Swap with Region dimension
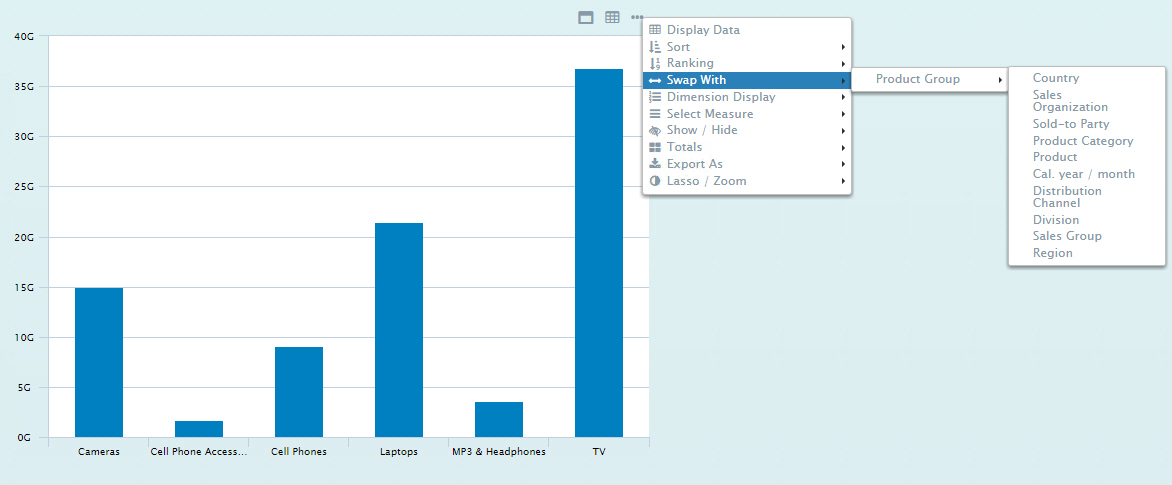 click(1052, 253)
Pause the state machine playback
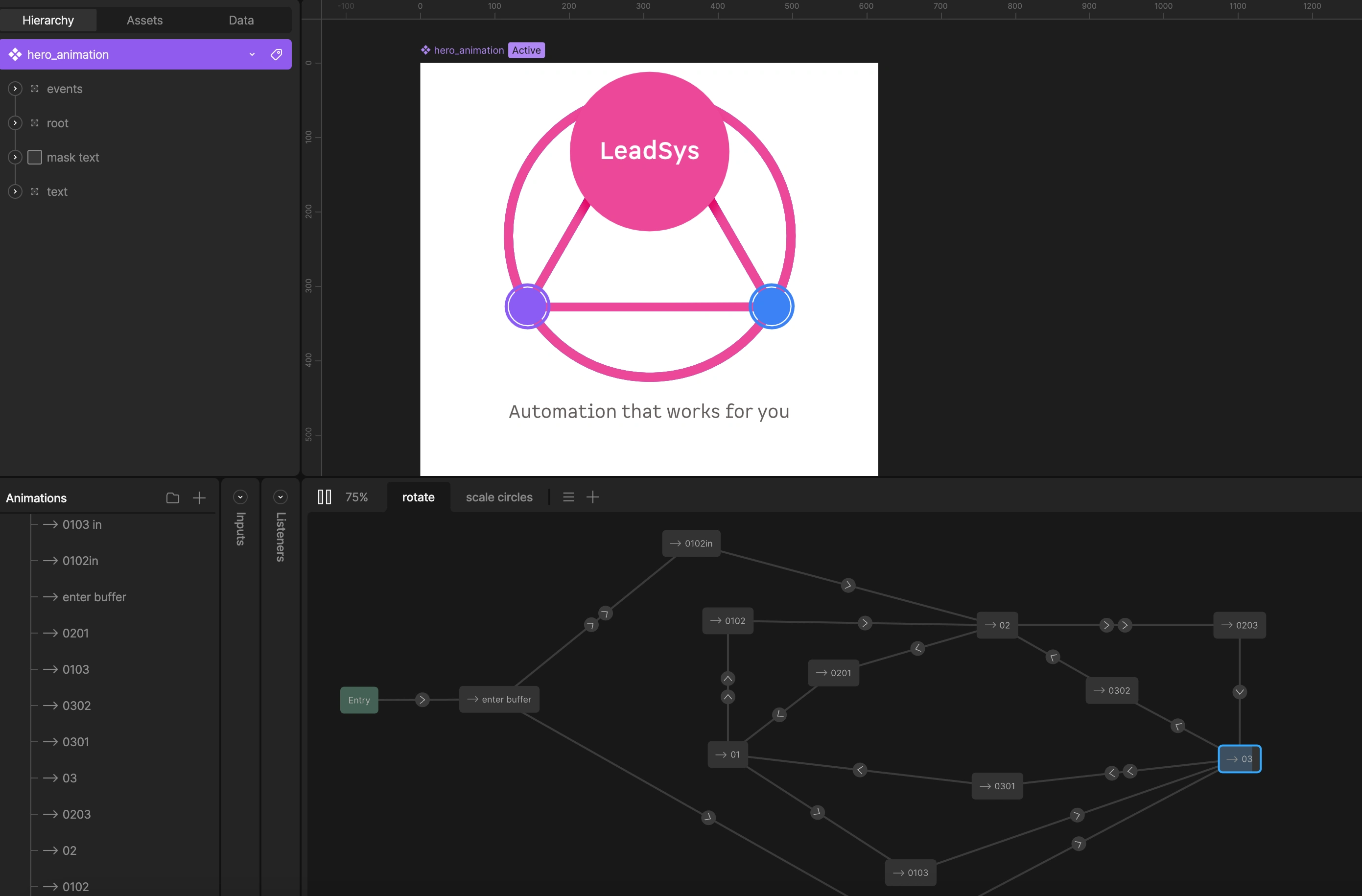The image size is (1362, 896). [x=324, y=497]
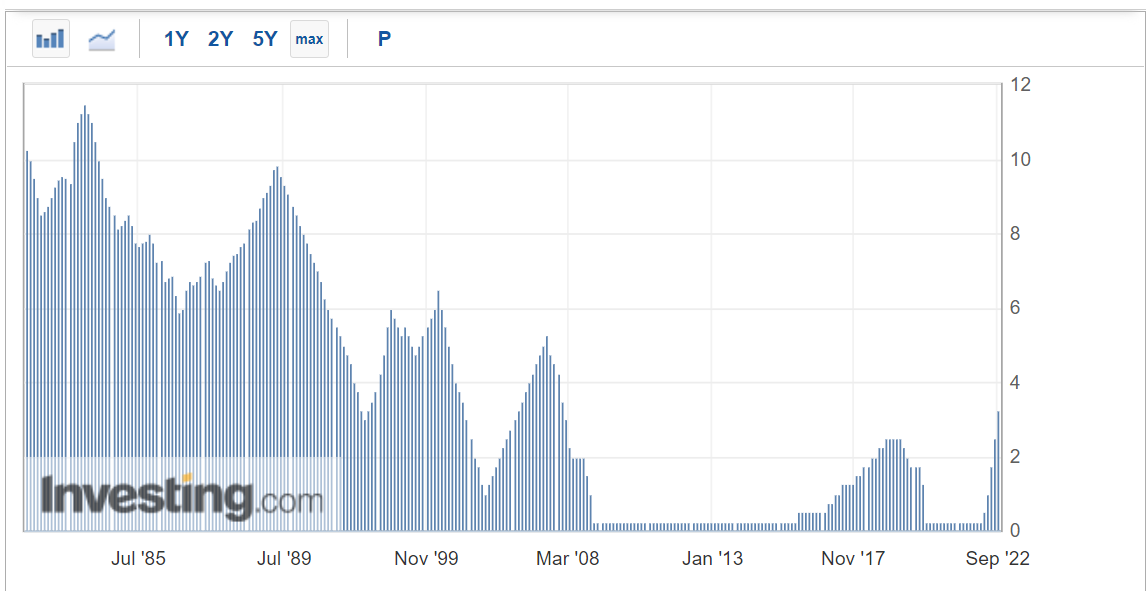Viewport: 1146px width, 591px height.
Task: Click the Mar '08 x-axis label
Action: [568, 559]
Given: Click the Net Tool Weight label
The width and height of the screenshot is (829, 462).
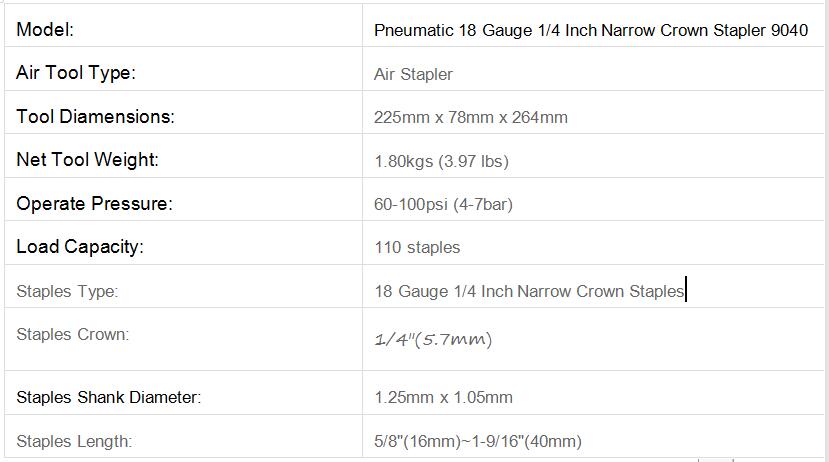Looking at the screenshot, I should coord(87,160).
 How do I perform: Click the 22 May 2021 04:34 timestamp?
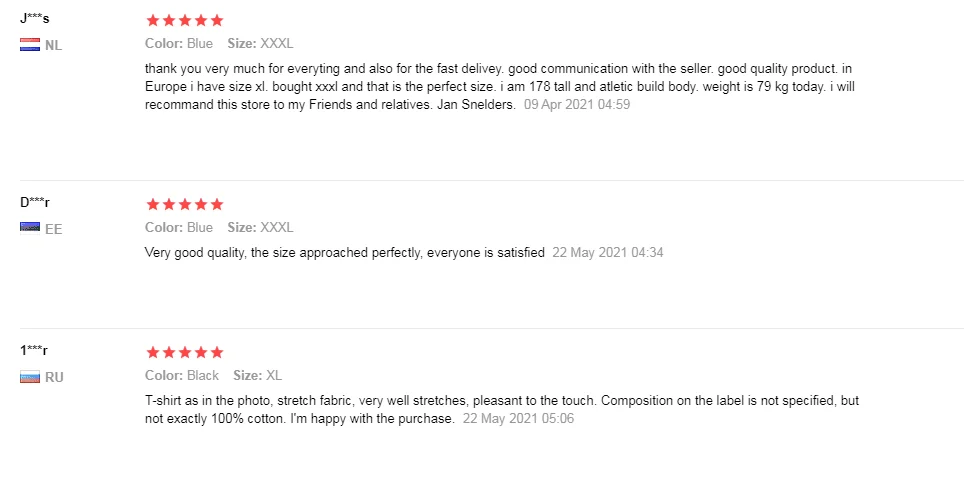(608, 252)
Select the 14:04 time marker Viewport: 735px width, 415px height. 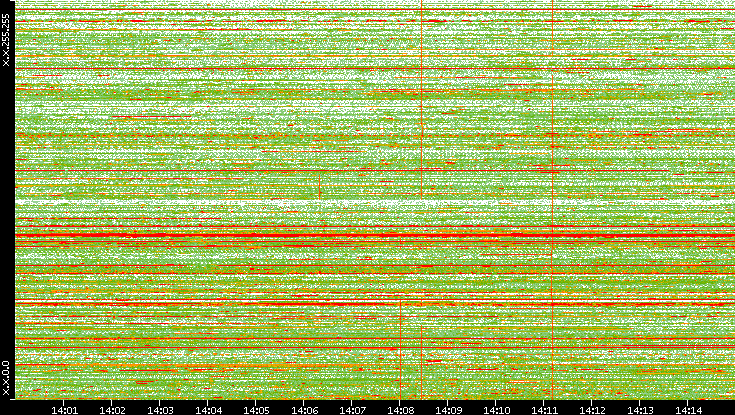click(x=208, y=409)
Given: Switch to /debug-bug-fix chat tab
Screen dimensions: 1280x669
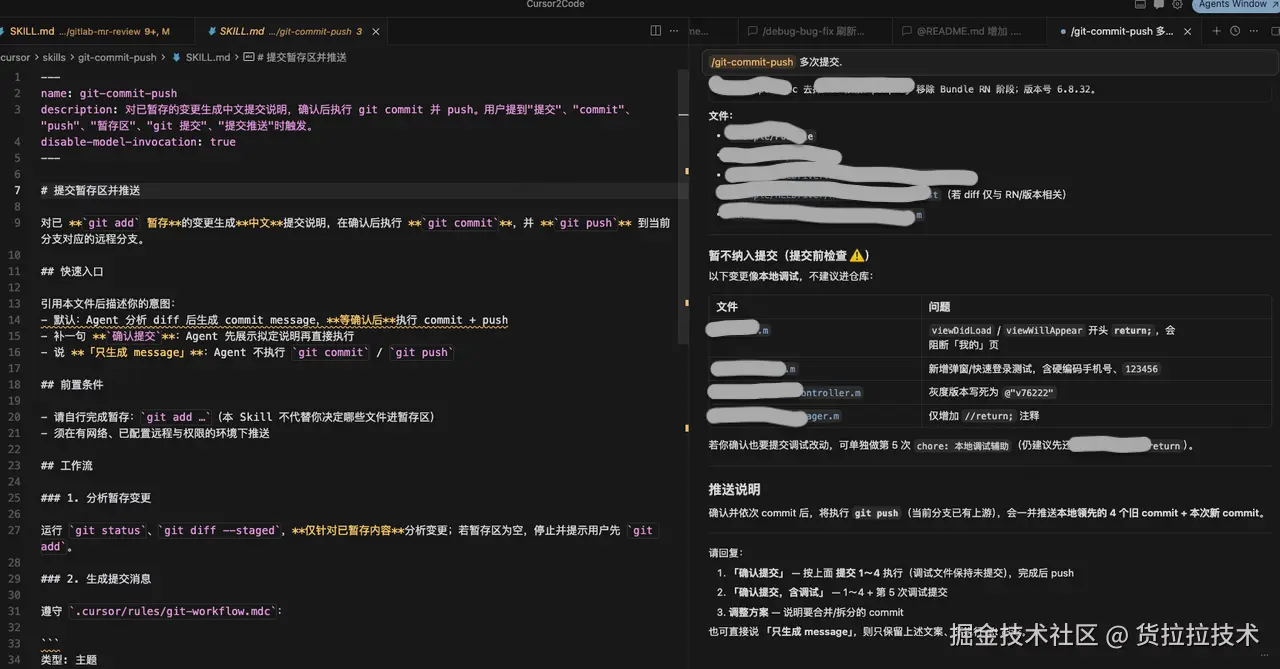Looking at the screenshot, I should 804,31.
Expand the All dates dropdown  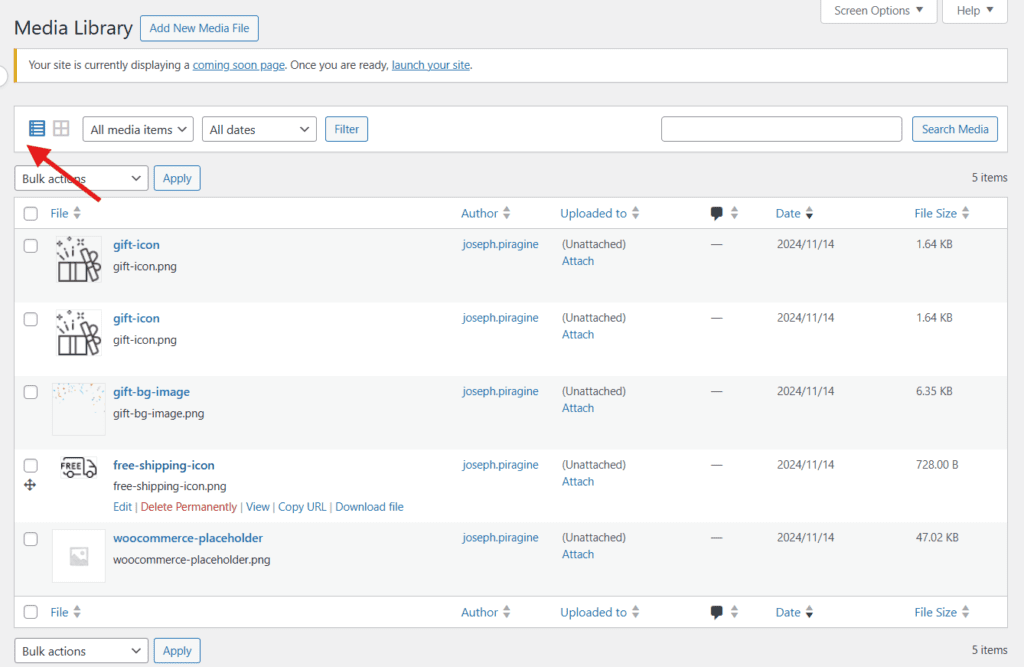pos(259,129)
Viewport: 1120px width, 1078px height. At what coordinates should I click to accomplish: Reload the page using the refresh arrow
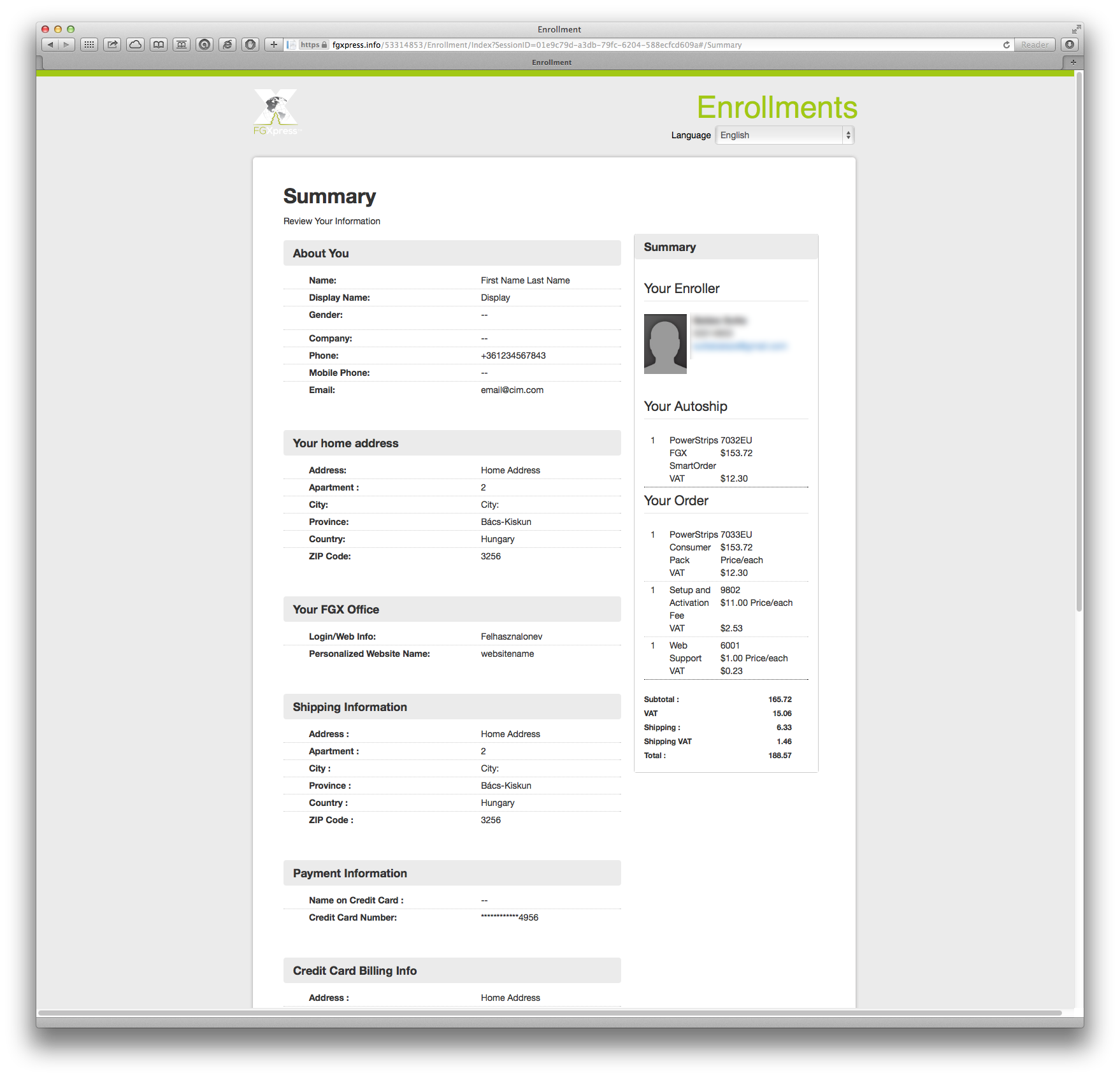click(1006, 45)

__Exercise details__
Select and copy each line of the material above that contains the string "label". Match case exactly.

__Solution for this exercise__
Task: Click the Mar '08 x-axis label
Given: Click the Net Tool Weight label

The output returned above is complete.